けれどなら、その接触する機会となった出来事は……
「そしてアーゼンフォード卿よ」
言って村長は今度はアリアの方を向いて言う。
「さっきも言ったが、約束が違うのではないか?」
約束――初めに村長がそう言っていた。何の事か。
「”あの時”わしはお前がもう絶対にこの村に近付かぬと約束すると言うから、逃がした。
 村の者とも一切関係を絶つと。しかしこれは何だ?説明してもらおうか」
そう言った村長の言葉に、取り巻きの群衆の殺気が揺れる。
「この囲いじゃ。そうそうは逃げられんぞ」
最後にそう一言付け加えた。
――そのためか――
ユナンは、村に入った時の人通りのなさは、ここに人を集めていたからなのだと理解した。

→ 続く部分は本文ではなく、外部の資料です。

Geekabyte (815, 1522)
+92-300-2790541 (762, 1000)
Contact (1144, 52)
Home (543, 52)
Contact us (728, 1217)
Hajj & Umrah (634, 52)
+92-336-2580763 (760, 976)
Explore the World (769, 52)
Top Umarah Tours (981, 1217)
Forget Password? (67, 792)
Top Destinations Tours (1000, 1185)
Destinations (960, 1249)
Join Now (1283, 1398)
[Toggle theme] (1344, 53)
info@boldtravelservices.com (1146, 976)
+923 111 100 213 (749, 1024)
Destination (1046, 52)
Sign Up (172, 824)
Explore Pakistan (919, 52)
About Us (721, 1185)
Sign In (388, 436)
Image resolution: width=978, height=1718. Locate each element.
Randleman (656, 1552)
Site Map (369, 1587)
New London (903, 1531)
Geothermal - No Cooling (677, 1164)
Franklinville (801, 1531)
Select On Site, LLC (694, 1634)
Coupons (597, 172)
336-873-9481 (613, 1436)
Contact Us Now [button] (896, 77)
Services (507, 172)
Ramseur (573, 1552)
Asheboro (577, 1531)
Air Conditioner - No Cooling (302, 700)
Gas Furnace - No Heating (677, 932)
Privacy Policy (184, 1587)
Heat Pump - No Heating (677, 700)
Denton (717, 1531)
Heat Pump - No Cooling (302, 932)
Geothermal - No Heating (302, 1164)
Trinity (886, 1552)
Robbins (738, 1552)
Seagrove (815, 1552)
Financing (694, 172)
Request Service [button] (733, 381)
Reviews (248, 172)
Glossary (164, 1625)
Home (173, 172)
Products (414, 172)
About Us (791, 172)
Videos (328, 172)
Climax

こうやって物陰に人を隠して、そしてユナンがアリアを連れてくるのを待っていたのだ。
父も母も、本当は心配などしていなくて、村長に事の次第を報告し、この包囲網を作らせた。
そう考えると、一気に頭に血が上る。
「父さん……!母さん……!」
そう言って、憎しみの眼差しを両親へ向けた。
「待って、ユナン」
そんなユナンを遮ったのは他の誰でもない、アリアの静かな声だった。
「アリア……」
はっとしてアリアの方を向く。
すると、アリアはさっきのように取り乱した様子はなく、しっかりとこちらを見つめていた。
そして村長の方に顔を向け、こう言った。
「村長、約束を違えたからには、それ相応の罰は受けます。
 でもその前に……エドワードと話をさせて下さい」
「アリア!?」
これにはユナンが意義をとなえた。
罰?
たかが自分と接触しただけで、一体どんな仕打ちを受けるのか。
そもそもアリアは罪など犯したのだろうか?そしてここへ来ての父との話……
ユナンは更に混乱を深めた。
「ユナン……ごめんなさい、でももうこれで最後だから……」
そう言って、エドワードに視線を移す。
その表情には、何か決意が見て取れたが、
それが一体どのような決意なのかまでは推し量れなかった。
「中で……話そうか」
エドワードはそう言うと、家の中にアリアを招き入れた。
アリアが扉の中へ消え、エドワードが扉を閉めようとした時、
「エドワード、まさか庇いはしまいな?同じ過ちを犯すなよ」
そう釘を刺したのは、濁った眼をした村長だった。
「……もう、村にはこれ以上迷惑はかけないつもりです……」
視線を落としてエドワードはそうとだけ言って扉を閉めた。